I’ve shared on here before that when I was still in elementary school and we’d moved to South Carolina, the minister at our church began Becky’s Official (post-Little Golden Books and the book of poetry my mother had given me) Library. My books had been either hand-me-downs from or still belonged to my older siblings. Or they were library books that had to be returned.
To begin my own library was an amazing thing, and the books he bought me were from the Whitman Classics Library series, among them this one.
I loved Heidi. I re-read it often, each time with as much pleasure as the first. This is actually a rather lovely book.
Endpapers: Grandfather carrying Heidi in the snow.
Some illustrations are enhanced by a single color ink (GOATS!):
But others are in full color.
Heidi reunites with Grandmother:
Heidi watches Grandfather with Clara:
I took this book off the shelf today to show Tom, and though it’s been decades since I read it, I could remember everyone’s names as I flipped through it to look at the illustrations. That’s how much I must have loved and internalized this book.
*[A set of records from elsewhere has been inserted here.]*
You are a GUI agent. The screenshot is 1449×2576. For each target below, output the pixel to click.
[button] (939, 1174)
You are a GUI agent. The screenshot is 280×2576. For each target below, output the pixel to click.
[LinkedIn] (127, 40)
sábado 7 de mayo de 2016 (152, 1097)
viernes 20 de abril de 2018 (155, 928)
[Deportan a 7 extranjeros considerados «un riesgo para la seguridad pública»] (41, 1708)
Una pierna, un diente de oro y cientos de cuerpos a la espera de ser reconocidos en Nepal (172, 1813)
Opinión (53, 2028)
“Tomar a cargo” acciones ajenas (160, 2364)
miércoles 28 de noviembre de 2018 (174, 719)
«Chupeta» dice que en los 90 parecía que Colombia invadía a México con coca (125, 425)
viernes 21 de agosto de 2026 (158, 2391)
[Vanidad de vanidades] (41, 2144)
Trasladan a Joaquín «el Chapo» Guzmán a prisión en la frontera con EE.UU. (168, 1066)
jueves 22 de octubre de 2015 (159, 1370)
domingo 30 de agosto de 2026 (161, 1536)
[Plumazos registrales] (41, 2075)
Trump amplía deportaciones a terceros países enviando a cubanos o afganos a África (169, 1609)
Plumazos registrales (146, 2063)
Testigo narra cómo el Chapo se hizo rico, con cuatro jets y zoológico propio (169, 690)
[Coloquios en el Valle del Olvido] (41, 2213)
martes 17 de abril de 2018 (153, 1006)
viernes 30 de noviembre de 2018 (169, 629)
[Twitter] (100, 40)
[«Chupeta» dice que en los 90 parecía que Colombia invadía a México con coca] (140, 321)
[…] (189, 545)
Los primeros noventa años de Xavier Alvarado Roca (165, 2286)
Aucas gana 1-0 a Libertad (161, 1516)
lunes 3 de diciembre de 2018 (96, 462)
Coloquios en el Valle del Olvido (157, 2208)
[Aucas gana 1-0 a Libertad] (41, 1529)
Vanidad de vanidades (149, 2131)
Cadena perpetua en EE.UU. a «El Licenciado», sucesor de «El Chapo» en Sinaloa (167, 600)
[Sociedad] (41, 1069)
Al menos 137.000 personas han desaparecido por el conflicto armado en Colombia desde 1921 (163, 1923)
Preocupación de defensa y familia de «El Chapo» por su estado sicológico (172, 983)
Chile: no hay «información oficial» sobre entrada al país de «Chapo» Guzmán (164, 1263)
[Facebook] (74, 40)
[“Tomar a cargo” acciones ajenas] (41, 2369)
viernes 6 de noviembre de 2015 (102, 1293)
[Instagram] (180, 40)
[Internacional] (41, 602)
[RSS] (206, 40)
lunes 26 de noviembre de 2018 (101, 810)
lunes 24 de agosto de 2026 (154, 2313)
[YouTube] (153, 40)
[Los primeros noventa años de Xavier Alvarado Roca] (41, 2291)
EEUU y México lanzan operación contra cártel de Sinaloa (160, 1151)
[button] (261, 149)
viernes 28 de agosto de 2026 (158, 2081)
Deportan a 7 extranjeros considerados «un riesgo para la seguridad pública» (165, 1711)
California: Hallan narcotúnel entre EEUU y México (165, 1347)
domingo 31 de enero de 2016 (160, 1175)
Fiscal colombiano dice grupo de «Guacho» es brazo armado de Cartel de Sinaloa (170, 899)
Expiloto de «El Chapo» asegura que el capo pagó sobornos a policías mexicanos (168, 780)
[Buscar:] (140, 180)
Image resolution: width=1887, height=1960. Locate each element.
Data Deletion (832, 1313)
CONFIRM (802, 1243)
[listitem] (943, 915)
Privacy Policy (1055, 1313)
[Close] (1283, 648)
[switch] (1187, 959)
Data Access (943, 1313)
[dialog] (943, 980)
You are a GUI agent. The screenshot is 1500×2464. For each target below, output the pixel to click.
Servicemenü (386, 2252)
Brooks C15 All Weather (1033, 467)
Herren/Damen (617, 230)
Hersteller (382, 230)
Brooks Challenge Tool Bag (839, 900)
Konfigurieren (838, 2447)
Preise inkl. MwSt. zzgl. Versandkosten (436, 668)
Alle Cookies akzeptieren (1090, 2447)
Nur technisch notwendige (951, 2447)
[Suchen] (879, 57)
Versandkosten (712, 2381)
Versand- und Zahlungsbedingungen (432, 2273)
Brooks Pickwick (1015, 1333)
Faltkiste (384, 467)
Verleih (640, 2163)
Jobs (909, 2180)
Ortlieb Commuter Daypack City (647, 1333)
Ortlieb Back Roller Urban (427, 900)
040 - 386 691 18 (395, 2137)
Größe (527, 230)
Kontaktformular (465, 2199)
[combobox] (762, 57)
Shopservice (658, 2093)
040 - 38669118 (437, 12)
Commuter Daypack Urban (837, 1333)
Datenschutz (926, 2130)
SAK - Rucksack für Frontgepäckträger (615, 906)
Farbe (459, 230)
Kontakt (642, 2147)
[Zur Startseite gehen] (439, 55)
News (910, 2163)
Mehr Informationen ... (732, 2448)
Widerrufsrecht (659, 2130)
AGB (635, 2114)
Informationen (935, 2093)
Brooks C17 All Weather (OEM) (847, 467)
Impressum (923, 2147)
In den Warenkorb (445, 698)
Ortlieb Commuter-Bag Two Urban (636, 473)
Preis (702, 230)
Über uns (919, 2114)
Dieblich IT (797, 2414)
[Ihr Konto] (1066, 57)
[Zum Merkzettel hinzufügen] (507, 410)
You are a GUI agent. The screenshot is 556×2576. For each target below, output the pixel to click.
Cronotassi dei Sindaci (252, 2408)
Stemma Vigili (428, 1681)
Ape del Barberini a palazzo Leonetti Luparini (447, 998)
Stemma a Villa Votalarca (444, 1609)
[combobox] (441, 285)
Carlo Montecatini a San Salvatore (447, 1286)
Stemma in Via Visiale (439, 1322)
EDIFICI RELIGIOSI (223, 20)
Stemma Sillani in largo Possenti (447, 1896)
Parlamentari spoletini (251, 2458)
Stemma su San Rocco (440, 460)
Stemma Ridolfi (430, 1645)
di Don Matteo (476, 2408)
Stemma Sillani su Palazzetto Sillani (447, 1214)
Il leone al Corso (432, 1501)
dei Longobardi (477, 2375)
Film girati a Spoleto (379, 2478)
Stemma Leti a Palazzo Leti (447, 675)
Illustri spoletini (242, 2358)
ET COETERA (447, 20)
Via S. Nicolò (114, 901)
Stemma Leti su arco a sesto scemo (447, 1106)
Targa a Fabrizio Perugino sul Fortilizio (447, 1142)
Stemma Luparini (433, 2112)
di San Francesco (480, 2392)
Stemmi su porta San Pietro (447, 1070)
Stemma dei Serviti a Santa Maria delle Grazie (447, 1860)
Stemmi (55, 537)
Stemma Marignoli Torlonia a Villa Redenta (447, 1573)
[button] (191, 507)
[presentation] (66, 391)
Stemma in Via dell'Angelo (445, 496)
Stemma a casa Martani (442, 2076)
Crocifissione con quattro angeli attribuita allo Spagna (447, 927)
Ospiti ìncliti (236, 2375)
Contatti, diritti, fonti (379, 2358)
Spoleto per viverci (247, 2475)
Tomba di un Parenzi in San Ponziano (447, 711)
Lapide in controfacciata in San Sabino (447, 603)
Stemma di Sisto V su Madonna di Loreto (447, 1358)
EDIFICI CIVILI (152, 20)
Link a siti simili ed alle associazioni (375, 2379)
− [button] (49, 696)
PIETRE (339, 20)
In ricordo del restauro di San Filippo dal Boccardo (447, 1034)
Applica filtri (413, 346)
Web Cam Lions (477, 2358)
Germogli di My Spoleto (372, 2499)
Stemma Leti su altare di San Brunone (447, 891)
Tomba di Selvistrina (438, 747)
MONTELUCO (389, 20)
The reason I pulled it down is because today, Tom discovered the secret to getting me up, showered, dressed, and out the door in record time. “There’s an estate sale at the two-story white house around the corner and they have BARBIES.”
I honestly thought a six-feet-plus-tall guy and I might come to blows over a few of those dolls (and OH THERE WERE DOZENS). I couldn’t possibly have bought all the ones I wanted because I’m not rich. But among the ones I got–an absolutely sentimental buy–is this one.
I was unfamiliar with Mattel’s “When I Read, I Dream” series from 2001. But now I have Heidi, and there are MORE GOATS to look at.
Nice find. Tall Guy and I even managed to make a few trades peacefully.
I’ve found certain stressors to have surprising impacts.
After a major earthquake, font, front and fault, regardless of context, always became font. I had to stop, breathe, calm, think, focus on my mouth movment, and maybe, just maybe its not font.
Reading music, a more traumatic experience, permanently ended. Oh, I can still read sheet music, but the desire to play it totally evaporated when I realized that dreadful day, I was just blankly looking at lines and dots. I have no desire to do so, and it’s been years.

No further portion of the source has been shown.